_WHAT THIS TASK INVOLVES_. Since pictures are not wanted in the copy, output only the rest of each record exactly.
'''
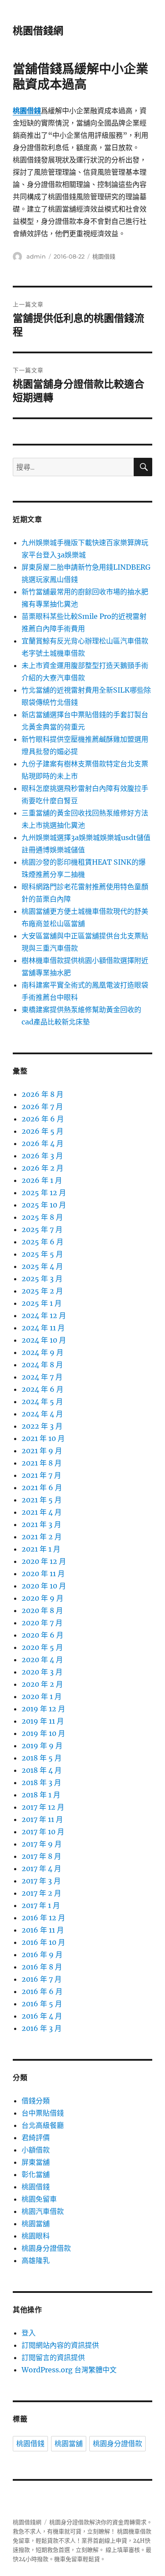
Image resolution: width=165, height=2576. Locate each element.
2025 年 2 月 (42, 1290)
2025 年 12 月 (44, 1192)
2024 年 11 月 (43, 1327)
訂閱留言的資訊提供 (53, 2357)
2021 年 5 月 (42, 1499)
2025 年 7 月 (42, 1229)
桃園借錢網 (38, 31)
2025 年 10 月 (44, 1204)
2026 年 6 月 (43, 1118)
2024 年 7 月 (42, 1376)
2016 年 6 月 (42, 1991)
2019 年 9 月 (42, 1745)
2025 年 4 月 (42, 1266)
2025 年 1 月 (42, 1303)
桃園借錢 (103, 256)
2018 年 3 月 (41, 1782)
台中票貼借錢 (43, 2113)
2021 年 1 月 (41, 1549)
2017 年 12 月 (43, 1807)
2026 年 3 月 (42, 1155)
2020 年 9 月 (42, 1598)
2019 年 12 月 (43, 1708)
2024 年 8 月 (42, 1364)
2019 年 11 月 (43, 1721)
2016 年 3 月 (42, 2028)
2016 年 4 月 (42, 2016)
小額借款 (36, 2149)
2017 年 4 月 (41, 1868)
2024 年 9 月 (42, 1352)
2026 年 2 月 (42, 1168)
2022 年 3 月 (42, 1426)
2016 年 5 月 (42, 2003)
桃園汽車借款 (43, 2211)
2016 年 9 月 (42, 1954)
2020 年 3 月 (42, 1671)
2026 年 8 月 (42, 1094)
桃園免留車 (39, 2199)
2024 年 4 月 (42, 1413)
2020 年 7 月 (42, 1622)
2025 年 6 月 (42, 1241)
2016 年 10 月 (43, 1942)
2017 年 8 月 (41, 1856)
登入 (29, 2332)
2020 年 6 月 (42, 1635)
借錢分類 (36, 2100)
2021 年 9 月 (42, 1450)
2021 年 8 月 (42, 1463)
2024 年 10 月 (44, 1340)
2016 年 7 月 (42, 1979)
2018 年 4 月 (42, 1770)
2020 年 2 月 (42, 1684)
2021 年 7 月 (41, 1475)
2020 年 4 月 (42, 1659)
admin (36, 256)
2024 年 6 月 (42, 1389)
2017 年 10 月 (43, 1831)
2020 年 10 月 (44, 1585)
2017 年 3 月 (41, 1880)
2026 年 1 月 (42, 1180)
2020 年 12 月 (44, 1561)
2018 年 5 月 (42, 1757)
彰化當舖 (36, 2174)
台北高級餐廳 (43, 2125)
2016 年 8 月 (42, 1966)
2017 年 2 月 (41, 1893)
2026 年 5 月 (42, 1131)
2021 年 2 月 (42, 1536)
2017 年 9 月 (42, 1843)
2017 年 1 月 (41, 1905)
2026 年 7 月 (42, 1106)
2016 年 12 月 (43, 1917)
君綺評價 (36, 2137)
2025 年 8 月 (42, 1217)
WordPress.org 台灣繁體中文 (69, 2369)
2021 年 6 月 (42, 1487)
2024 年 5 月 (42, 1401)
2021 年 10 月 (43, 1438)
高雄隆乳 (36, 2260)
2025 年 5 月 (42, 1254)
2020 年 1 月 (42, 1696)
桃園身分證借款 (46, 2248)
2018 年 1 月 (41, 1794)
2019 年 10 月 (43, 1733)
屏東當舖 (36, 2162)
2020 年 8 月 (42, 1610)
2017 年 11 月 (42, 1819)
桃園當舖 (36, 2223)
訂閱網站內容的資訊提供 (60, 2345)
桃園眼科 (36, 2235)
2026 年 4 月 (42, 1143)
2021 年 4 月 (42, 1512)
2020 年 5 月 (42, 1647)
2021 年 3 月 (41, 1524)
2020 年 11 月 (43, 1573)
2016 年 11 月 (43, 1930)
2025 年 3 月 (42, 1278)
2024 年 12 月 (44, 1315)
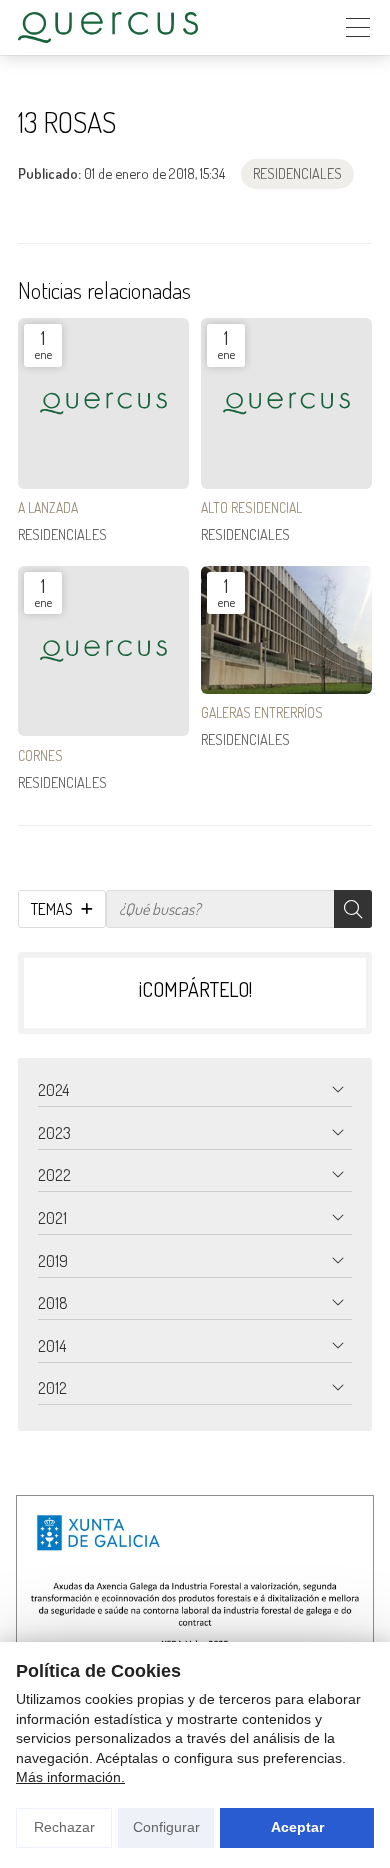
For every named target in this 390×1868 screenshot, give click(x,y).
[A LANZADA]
'''
_TASK RESPONSE_.
Image resolution: width=165, height=2576. Locate each element.
2025 年 2 月 (42, 1290)
2025 年 12 月 (44, 1192)
2024 年 11 月 (43, 1327)
訂閱留言的資訊提供 (53, 2357)
2021 年 5 月 (42, 1499)
2025 年 7 月 (42, 1229)
桃園借錢網 (38, 31)
2025 年 10 月 (44, 1204)
2026 年 6 月 (43, 1118)
2024 年 7 月 (42, 1376)
2016 年 6 月 (42, 1991)
2019 年 9 月 (42, 1745)
2025 年 4 月 (42, 1266)
2025 年 1 月 (42, 1303)
桃園借錢 (103, 256)
2018 年 3 月 (41, 1782)
台中票貼借錢 (43, 2113)
2021 年 1 月 (41, 1549)
2017 年 12 月 (43, 1807)
2026 年 3 月 (42, 1155)
2020 年 9 月 (42, 1598)
2019 年 12 月 (43, 1708)
2024 年 8 月 (42, 1364)
2019 年 11 月 (43, 1721)
2016 年 3 月 (42, 2028)
2016 年 4 月 (42, 2016)
小額借款 (36, 2149)
2017 年 4 月 (41, 1868)
2024 年 9 月 (42, 1352)
2026 年 2 月 (42, 1168)
2022 年 3 月 (42, 1426)
2016 年 5 月 (42, 2003)
桃園汽車借款 (43, 2211)
2016 年 9 月 (42, 1954)
2020 年 3 月 (42, 1671)
2026 年 8 月 (42, 1094)
桃園免留車 (39, 2199)
2024 年 4 月 (42, 1413)
2020 年 7 月 (42, 1622)
2025 年 6 月 (42, 1241)
2016 年 10 月 (43, 1942)
2017 年 8 月 (41, 1856)
登入 (29, 2332)
2020 年 6 月 (42, 1635)
借錢分類 (36, 2100)
2021 年 9 月 (42, 1450)
2021 年 8 月 (42, 1463)
2024 年 10 月 (44, 1340)
2016 年 7 月 (42, 1979)
2018 年 4 月 (42, 1770)
2020 年 2 月 (42, 1684)
2021 年 7 月 (41, 1475)
2020 年 4 月 (42, 1659)
admin (36, 256)
2024 年 6 月 (42, 1389)
2017 年 10 月 (43, 1831)
2020 年 10 月 (44, 1585)
2017 年 3 月 (41, 1880)
2026 年 1 月 (42, 1180)
2020 年 12 月 (44, 1561)
2018 年 5 月 (42, 1757)
彰化當舖 (36, 2174)
台北高級餐廳 (43, 2125)
2016 年 8 月 (42, 1966)
2017 年 2 月 (41, 1893)
2026 年 5 月 (42, 1131)
2021 年 2 月 (42, 1536)
2017 年 9 月 (42, 1843)
2017 年 1 月 (41, 1905)
2026 年 7 月 (42, 1106)
2016 年 12 月 (43, 1917)
君綺評價 (36, 2137)
2025 年 8 月 (42, 1217)
WordPress.org 台灣繁體中文 (69, 2369)
2021 年 6 月 (42, 1487)
2024 年 5 月 (42, 1401)
2021 年 10 月 (43, 1438)
高雄隆乳 (36, 2260)
2025 年 5 月 (42, 1254)
2020 年 1 月 (42, 1696)
桃園身分證借款 (46, 2248)
2018 年 1 月 (41, 1794)
2019 年 10 月 (43, 1733)
屏東當舖 (36, 2162)
2020 年 8 月 (42, 1610)
2017 年 11 月 (42, 1819)
桃園當舖 (36, 2223)
訂閱網站內容的資訊提供 (60, 2345)
桃園眼科 (36, 2235)
2026 年 4 月 (42, 1143)
2021 年 4 月 (42, 1512)
2020 年 5 月 (42, 1647)
2021 年 3 月 (41, 1524)
2020 年 11 月 (43, 1573)
2016 年 11 月 (43, 1930)
2025 年 3 月 (42, 1278)
2024 年 12 月 (44, 1315)
For every named target in this 390×1868 screenshot, give click(x,y).
[A LANZADA]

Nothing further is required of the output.